If the Cohere Us 401(k) Plan allows draft review before court submission, take advantage. Getting preapproval means fewer surprises or rejections later. At PeacockQDROs, we coordinate directly with plan administrators to get this review done quickly.

5. Finalize and File with the Court

Once the plan administrator preapproves the order, submit the QDRO to the divorce court for a judge’s signature. Then send the signed copy back to the plan administrator for implementation.

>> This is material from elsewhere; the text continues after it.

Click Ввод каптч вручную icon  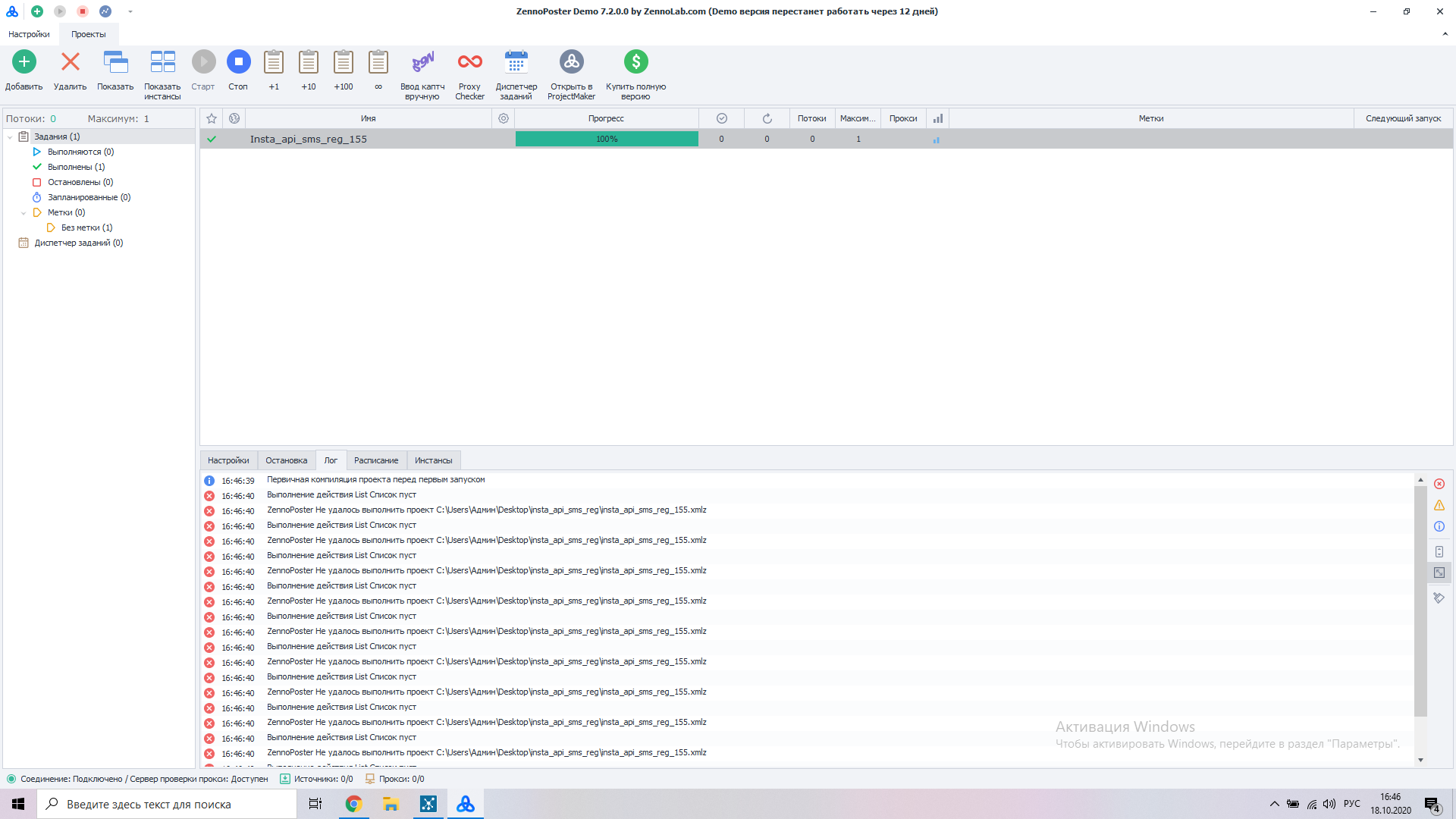[x=422, y=61]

Avoid These Common QDRO Mistakes

We’ve seen thousands of QDROs, and unfortunately, also seen what happens when they’re done incorrectly. The most common mistakes dividing 401(k) plans include:

  • Forgetting to address loans
  • Assuming all funds are vested
  • Failing to specify Roth vs. traditional balances
  • Not using the exact plan name (“Cohere Us 401(k) Plan” must be used in your QDRO)
  • Using vague language that leads to administrator rejection

Before you go too far, we recommend reviewing our guide on common QDRO mistakes.

Why Choose PeacockQDROs for the Cohere Us 401(k) Plan?

At PeacockQDROs, we’ve completed thousands of QDROs from start to finish. That means we don’t just draft the order and leave you to figure out the rest. We handle the drafting, preapproval (if applicable), court filing, submission, and follow-up with the plan administrator. That’s what sets us apart from firms that only prepare the document and hand it off to you.

We maintain near-perfect reviews and pride ourselves on a track record of doing things the right way. Whether you’re dealing with loans, vesting schedules, Roth accounts—or all of the above—we can help ensure your share of the Cohere Us 401(k) Plan is protected.

Want to know more about how long your QDRO may take? Check out our breakdown of the 5 factors that determine QDRO timelines.

Final Thoughts

Securing your financial future after divorce includes making sure you receive what’s owed to you under retirement plans like the Cohere Us 401(k) Plan. With the right QDRO process—and the right team behind you—you can avoid common mistakes, delays, and denied benefits. Make sure every detail is considered, from loan treatment to Roth designation to vesting rules.

If your divorce was in California, New York, New Jersey, Connecticut, Kansas, Missouri, Iowa, or North Dakota, and you have questions about qualified domestic relations orders or dividing retirement assets like the Cohere Us 401(k) Plan, contact PeacockQDROs. We specialize in QDROs and have successfully processed thousands of orders from start to finish.

Get the answers you need—explore our QDRO resources or reach out for personalized help if you’re in one of our service states.